* What you should do: Format the entries in the stretch from the line containing "Expand the Moje" through the line containing "pyautogui.click(x=34, y=268)" as a two-column CSV with the headers instruction and location. Give one row per entry. Put its text and its answer each in a single quoted field, turn line breaks into spaces, and leave the pictures out.

════

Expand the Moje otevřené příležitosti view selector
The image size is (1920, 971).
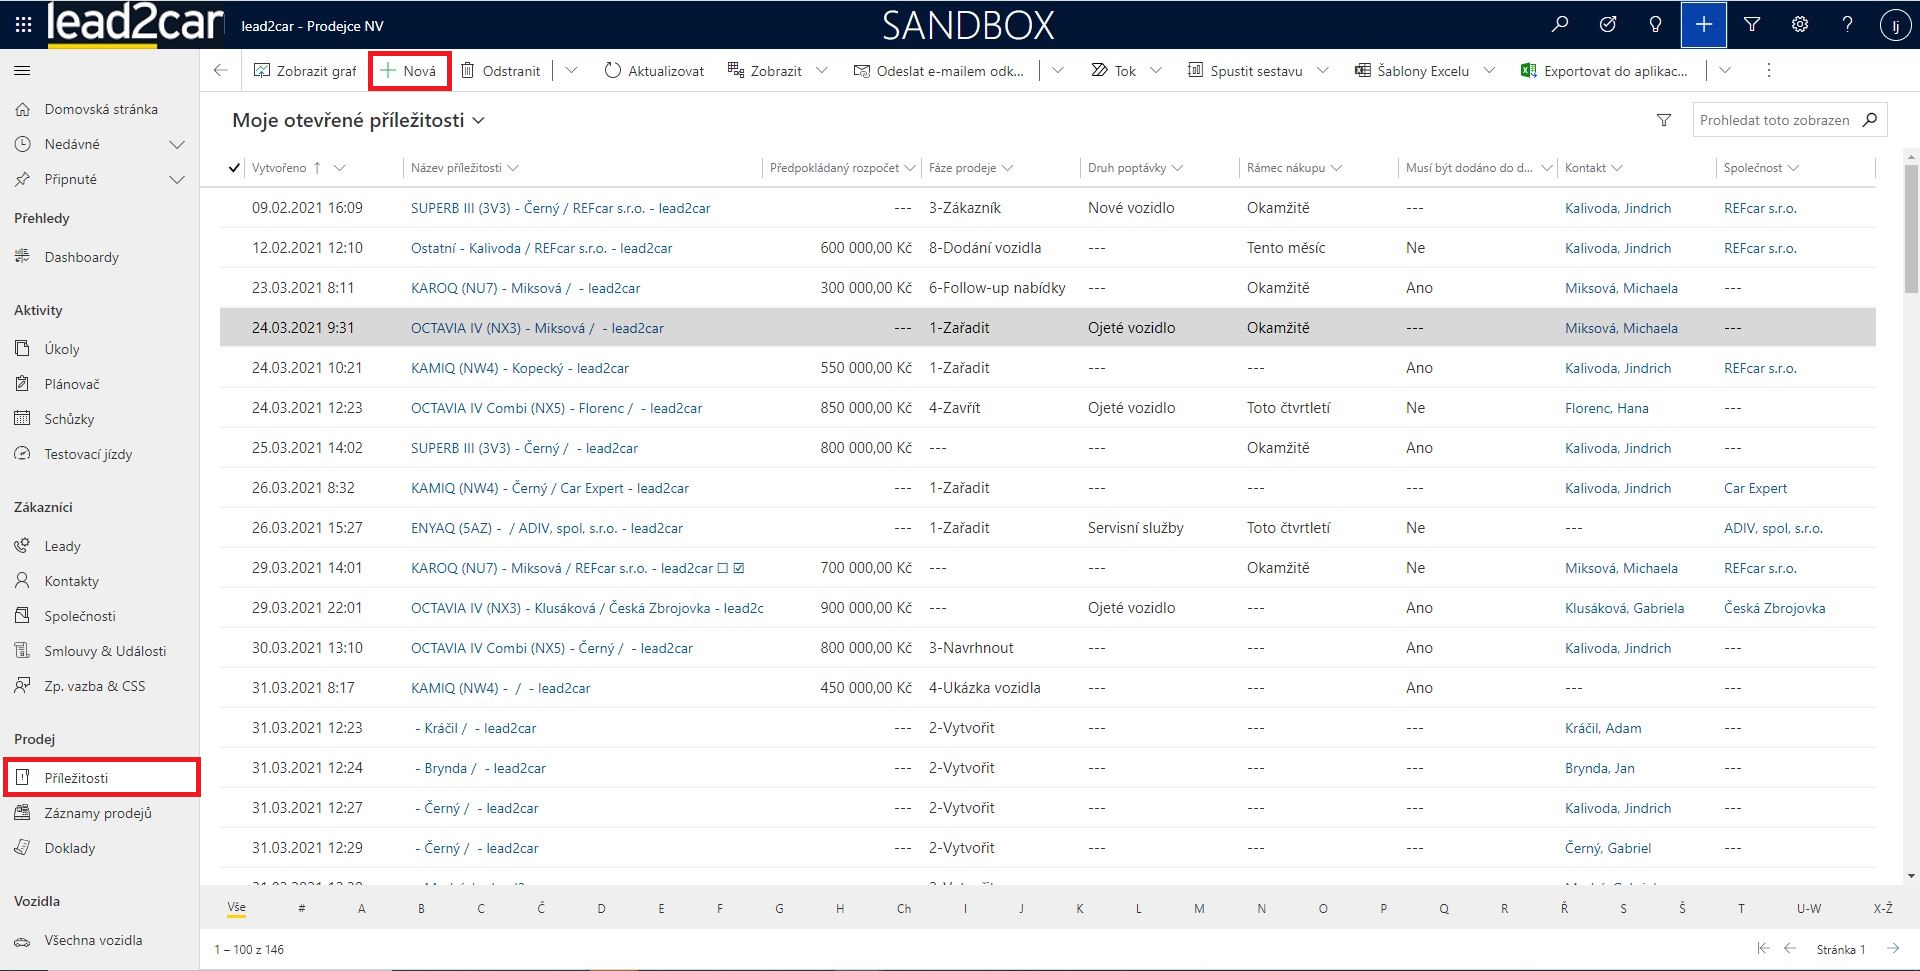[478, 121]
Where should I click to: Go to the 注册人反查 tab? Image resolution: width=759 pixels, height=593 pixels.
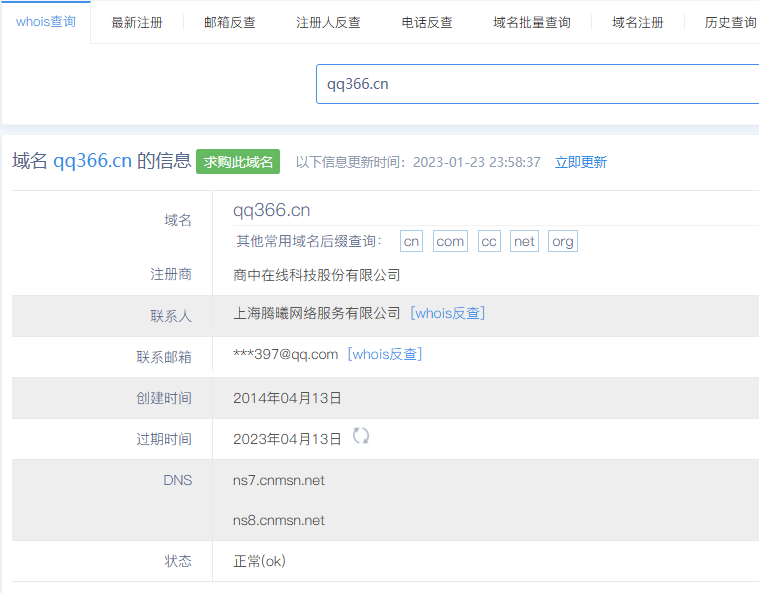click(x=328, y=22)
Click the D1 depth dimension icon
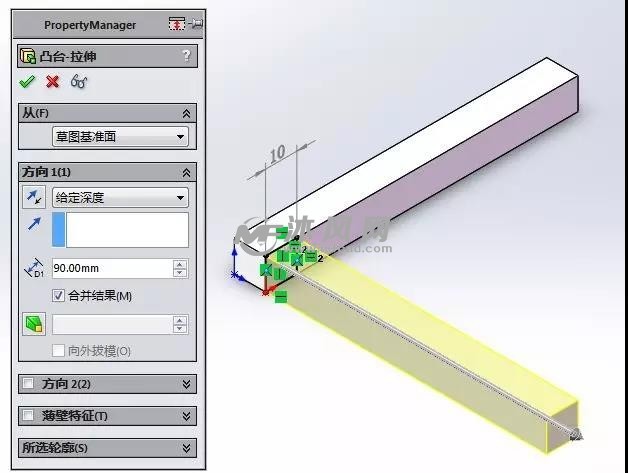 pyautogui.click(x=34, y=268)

════

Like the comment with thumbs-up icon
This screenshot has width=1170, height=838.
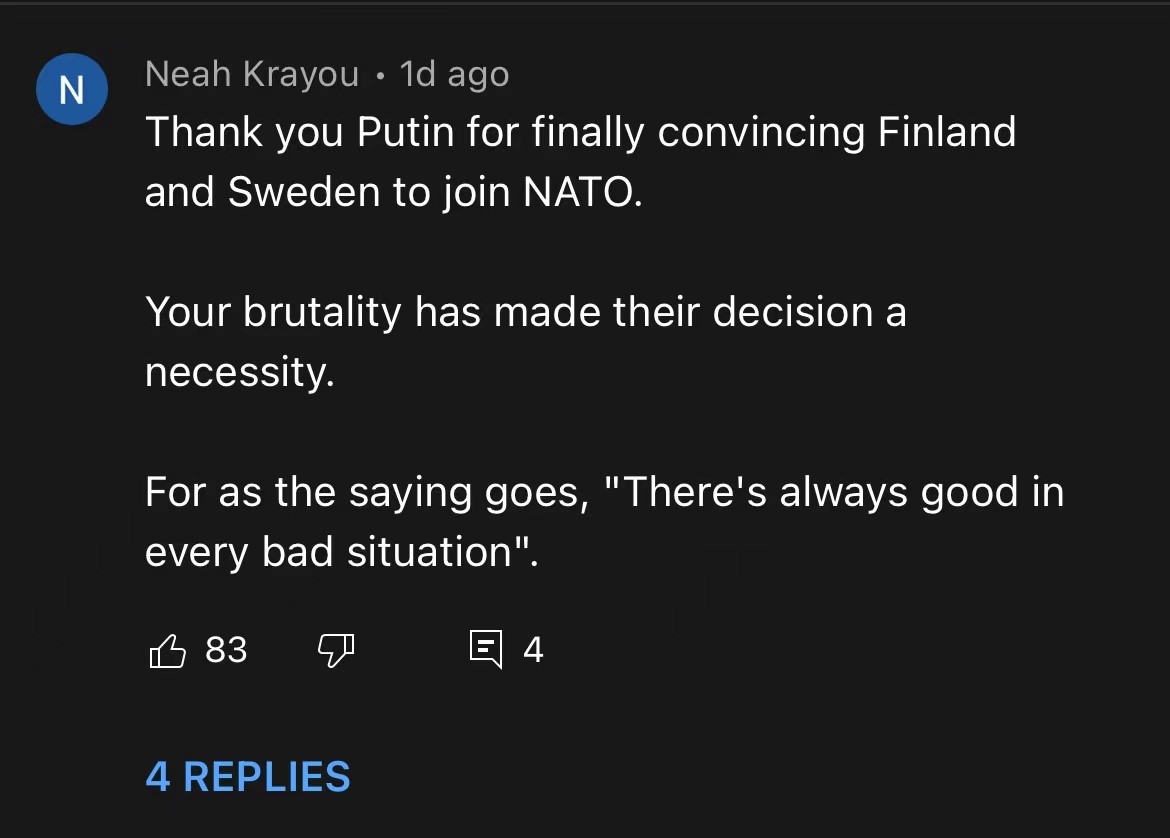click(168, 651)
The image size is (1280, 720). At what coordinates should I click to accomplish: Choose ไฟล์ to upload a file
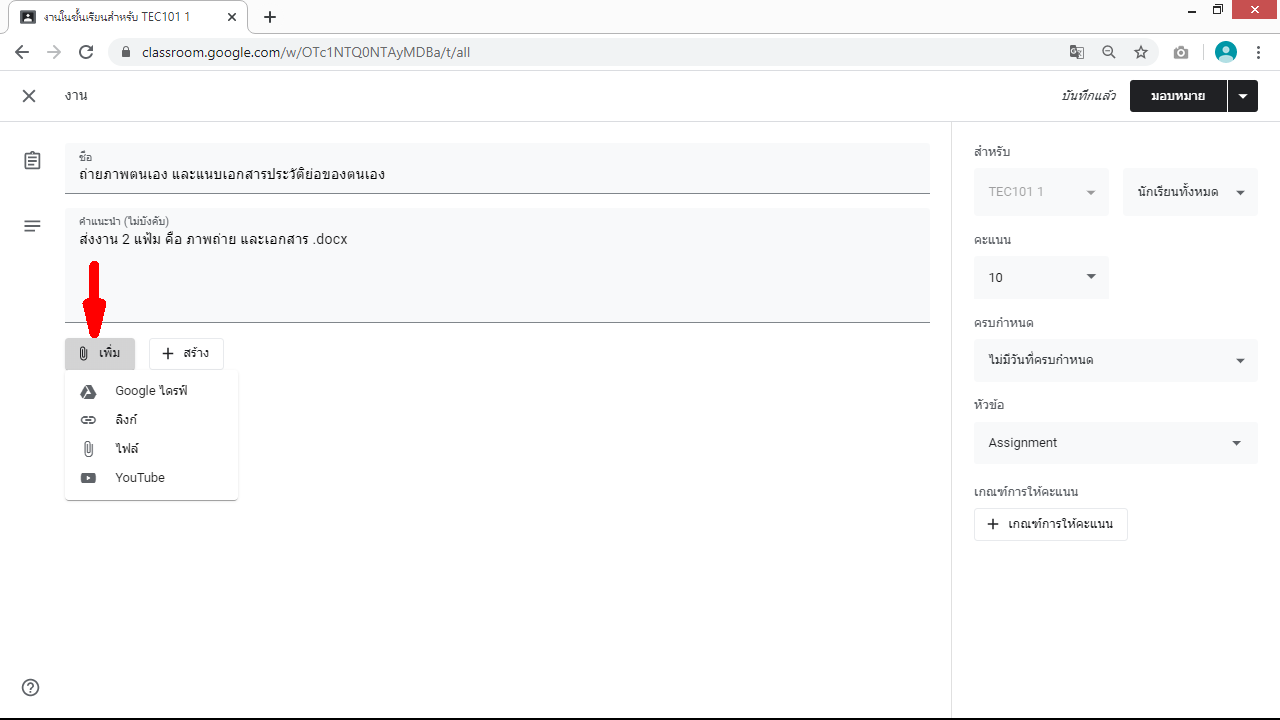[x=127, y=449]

════

* Answer below:
instruction,location
"Expand the Moje otevřené příležitosti view selector The image size is (1920, 971).","[478, 121]"
"Where should I click to: Go to the 注册人反查 tab? Image resolution: width=759 pixels, height=593 pixels.","click(x=328, y=22)"
"Click the D1 depth dimension icon","pyautogui.click(x=34, y=268)"